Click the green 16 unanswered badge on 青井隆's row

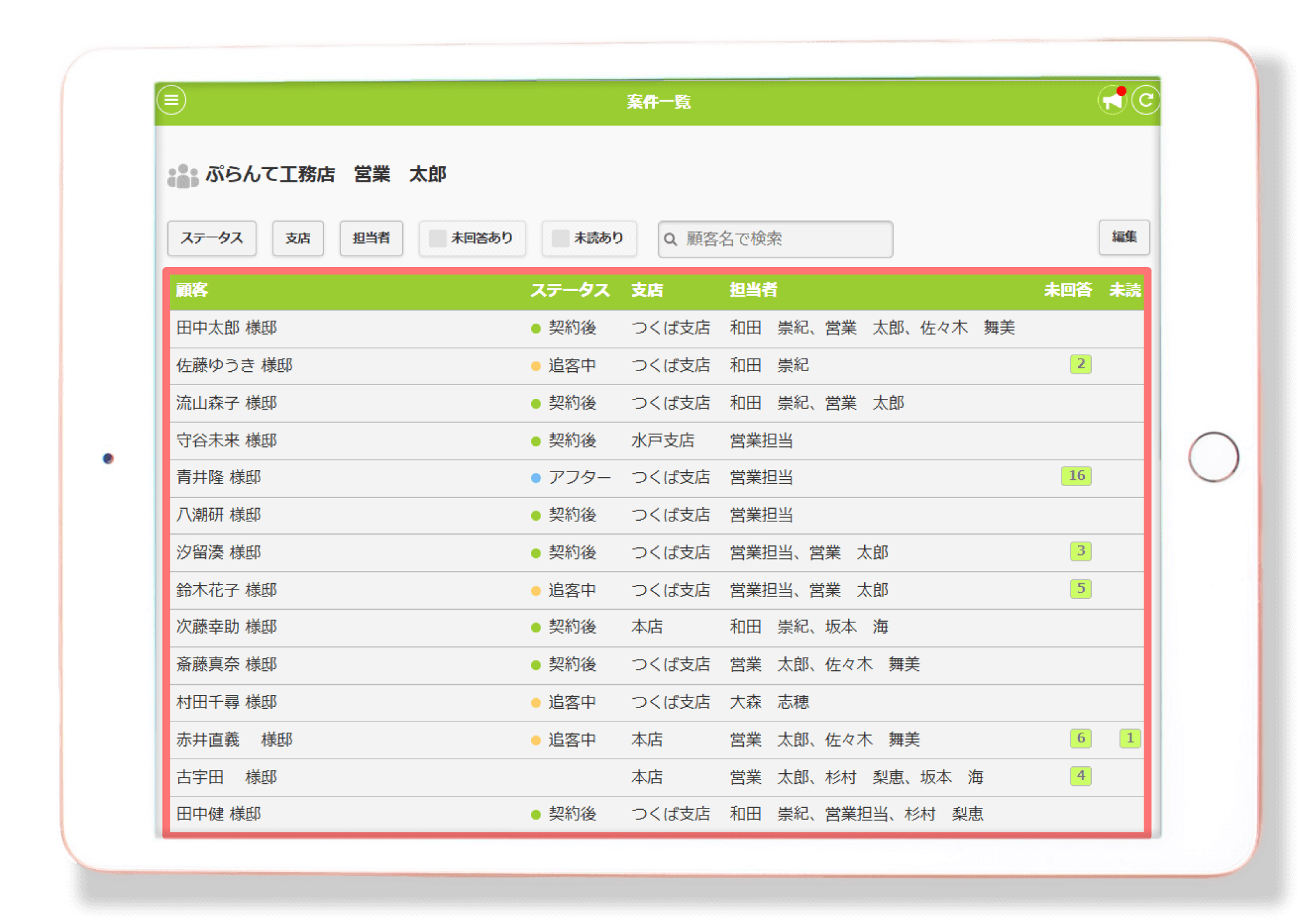(x=1077, y=477)
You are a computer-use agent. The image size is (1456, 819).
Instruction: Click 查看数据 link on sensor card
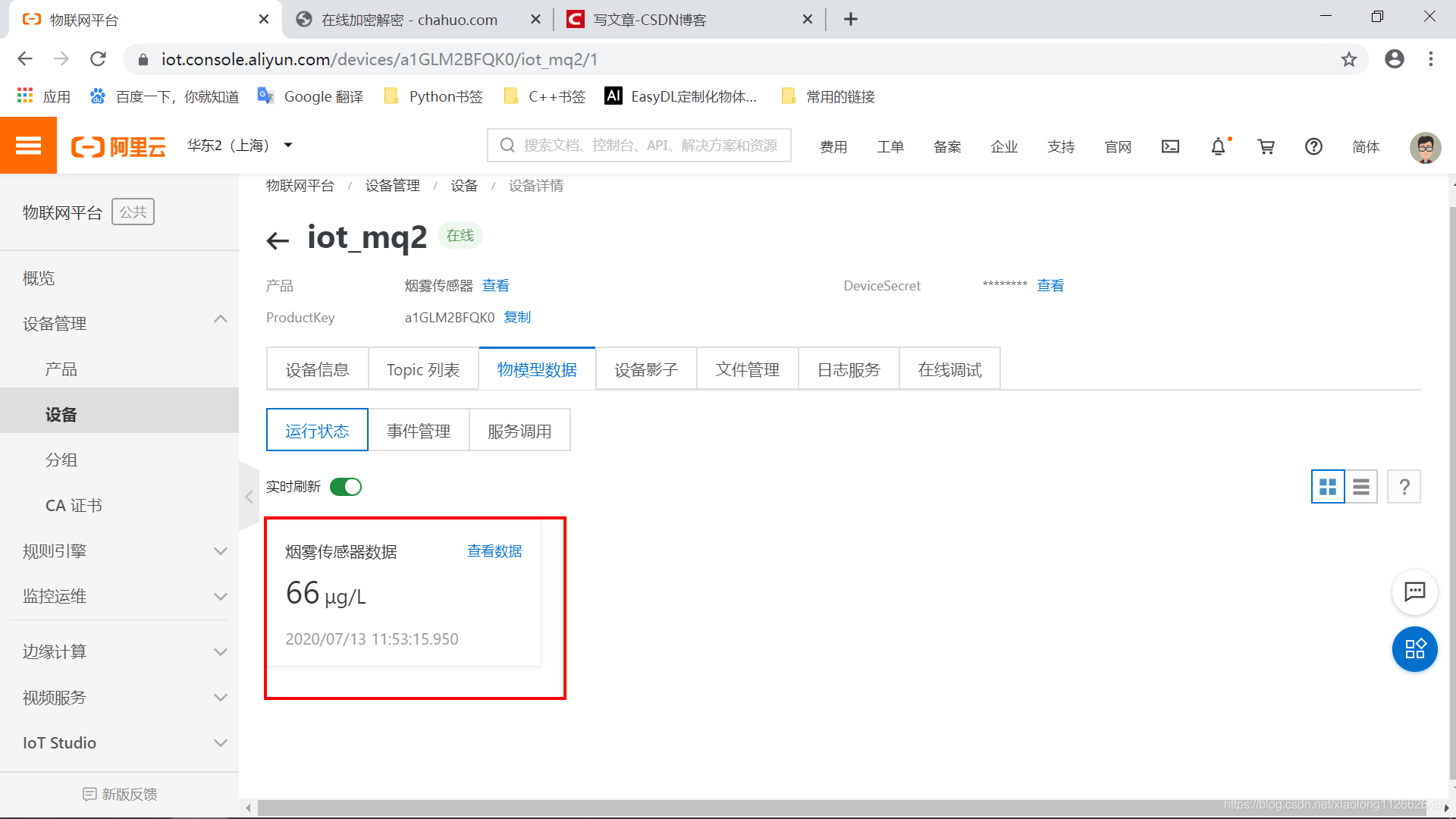point(494,551)
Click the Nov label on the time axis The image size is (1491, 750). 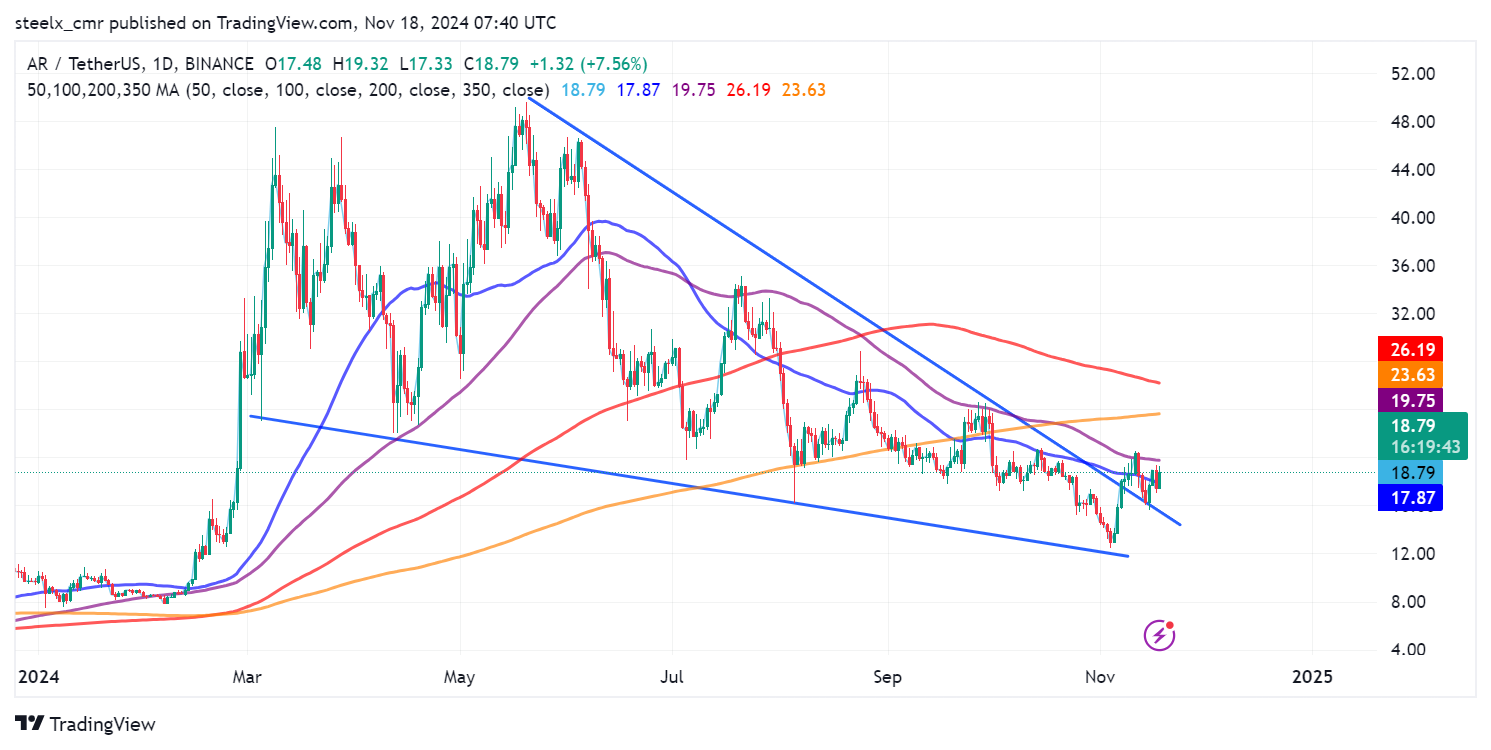(1100, 677)

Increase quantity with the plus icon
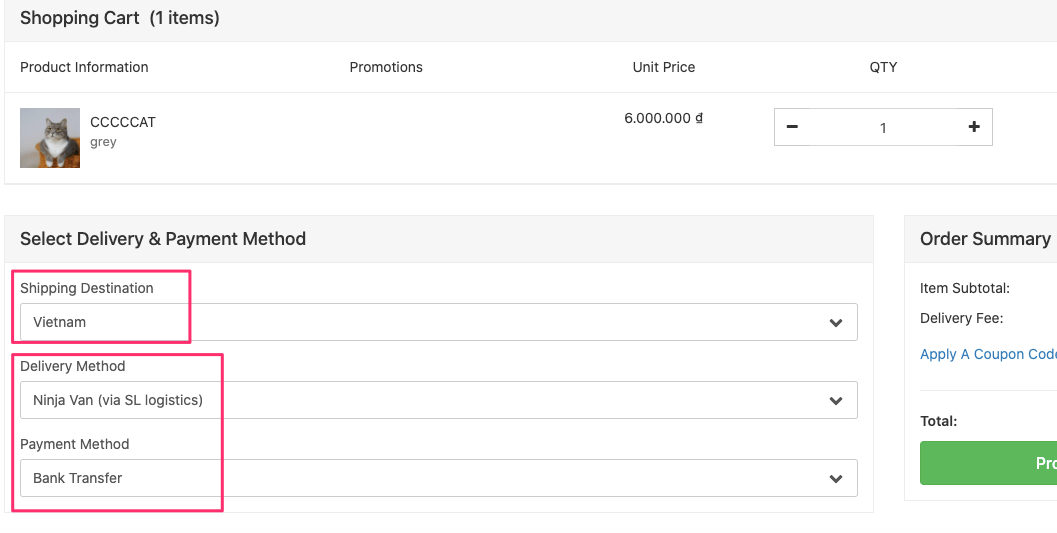click(x=974, y=127)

========

## Task brief
Reproduce the lines from the beginning through the line containing "point(494,551)", swapping "Click" for "Tap" and leaving everything else unchanged. Leave the pictures out of your answer.

## Written response
Tap the green 16 unanswered badge on 青井隆's row

(x=1077, y=477)
You are a computer-use agent. The image size is (1456, 819).
Instruction: Tap 查看数据 link on sensor card
point(494,551)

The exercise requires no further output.